Davalı vekili, esas sözleşmenin 6. maddesinde yapılan değişikliğin kanun ve esas sözleşmenin diğer hükümleri ile dürüstlük kuralına uygun olduğunu, alınan kararların yoklukla malul sayılması veya iptalinin mümkün olmadığını, iç yönerge çıkartılmasının yasal bir zorunluluk olması nedeniyle buna ilişkin kabul kararının da iptalinin mümkün olmadığını savunarak davanın reddini istemiştir.

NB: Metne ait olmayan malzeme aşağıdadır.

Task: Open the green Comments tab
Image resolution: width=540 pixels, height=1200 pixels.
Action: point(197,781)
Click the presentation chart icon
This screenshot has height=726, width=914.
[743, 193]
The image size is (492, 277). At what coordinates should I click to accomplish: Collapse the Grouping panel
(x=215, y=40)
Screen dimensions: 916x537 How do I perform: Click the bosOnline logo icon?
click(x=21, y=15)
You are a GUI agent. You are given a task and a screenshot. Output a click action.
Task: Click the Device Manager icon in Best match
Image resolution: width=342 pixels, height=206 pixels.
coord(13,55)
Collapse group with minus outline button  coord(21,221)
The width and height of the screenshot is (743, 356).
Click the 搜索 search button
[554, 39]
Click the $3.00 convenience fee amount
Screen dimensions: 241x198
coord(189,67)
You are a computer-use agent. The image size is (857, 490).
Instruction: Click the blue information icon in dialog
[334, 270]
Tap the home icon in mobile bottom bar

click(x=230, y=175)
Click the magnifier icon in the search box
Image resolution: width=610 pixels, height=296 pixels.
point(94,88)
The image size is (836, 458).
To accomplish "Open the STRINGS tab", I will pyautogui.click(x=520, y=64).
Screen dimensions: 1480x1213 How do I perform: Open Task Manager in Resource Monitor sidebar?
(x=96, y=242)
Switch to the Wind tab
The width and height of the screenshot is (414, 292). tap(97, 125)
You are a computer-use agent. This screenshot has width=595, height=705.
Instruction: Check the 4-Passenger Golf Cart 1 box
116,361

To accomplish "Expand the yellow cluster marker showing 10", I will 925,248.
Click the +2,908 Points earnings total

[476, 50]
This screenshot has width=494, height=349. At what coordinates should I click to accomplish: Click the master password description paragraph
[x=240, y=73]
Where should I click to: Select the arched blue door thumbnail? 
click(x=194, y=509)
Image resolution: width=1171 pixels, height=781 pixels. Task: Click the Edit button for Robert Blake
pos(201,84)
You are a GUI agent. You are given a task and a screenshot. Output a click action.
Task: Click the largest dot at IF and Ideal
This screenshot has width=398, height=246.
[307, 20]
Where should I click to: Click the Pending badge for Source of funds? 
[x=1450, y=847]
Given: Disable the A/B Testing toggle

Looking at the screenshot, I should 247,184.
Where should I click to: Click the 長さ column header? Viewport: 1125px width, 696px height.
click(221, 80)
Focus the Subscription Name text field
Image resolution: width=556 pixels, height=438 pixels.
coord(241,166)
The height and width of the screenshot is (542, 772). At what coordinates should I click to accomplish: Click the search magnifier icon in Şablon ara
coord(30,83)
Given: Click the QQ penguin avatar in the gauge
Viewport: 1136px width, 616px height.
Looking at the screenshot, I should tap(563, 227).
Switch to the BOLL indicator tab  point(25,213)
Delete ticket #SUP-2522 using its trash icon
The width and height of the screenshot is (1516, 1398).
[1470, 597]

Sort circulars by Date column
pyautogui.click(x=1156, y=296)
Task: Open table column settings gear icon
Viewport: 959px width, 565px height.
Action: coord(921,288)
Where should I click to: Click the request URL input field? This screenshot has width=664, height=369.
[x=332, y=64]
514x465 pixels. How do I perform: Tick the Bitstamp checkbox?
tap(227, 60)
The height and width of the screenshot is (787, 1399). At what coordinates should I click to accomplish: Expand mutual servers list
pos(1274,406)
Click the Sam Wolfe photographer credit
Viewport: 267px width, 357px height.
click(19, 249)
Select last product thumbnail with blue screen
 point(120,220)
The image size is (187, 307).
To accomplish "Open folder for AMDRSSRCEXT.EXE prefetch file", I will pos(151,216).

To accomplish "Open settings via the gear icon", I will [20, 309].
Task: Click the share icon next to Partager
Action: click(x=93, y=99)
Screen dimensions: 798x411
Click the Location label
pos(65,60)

İlk derece mahkemesince, yasaya uygun hale getirilecek olan ana sözleşme hükümleri için nitelikli çoğunluğa gerek olmadığı, 6103 sayılı Kanunun 20/2. maddesi gereğince mevcut oyların çoğunluğu ile karar alınacağı belirlenmekle toplantıya katılan tüm paydaşların %51"inin yasa değişikliği kapsamında ana sözleşmenin 6. maddesinin değiştirilmesini kabul ederek TTK"nın 493 ve 494. maddelerinde yer alan nama yazılı hisse senetlerindeki pay devrinin sınırlanmasındaki hükümleri kabul ettikleri, böylece yeni hükmün yasaya uygun hale getirildiğinin tespit edildiği, davacının ileri sürdüğü diğer talep olan toplantının üçüncü maddesindeki şirketin genel kurulun çalışma esas ve usulleri hakkındaki iç yönergenin müzakere edilmesi, oylanması, tescil ve ilanı için yönetim kuruluna yetki verilmesi kararının iptali talebinin de hakkın kötüye kullanılmasını teşkil ettiği, zira bu iç yönergenin zaten Gümrük ve Ticaret Bakanlığınca belirlendiği ve yapılan incelemede de aynı yönergenin şirket tarafından kabul edildiği gerekçesiyle davanın reddine karar verilmiştir.
Bu karara karşı davacılar vekili istinaf başvurusunda bulunmuştur.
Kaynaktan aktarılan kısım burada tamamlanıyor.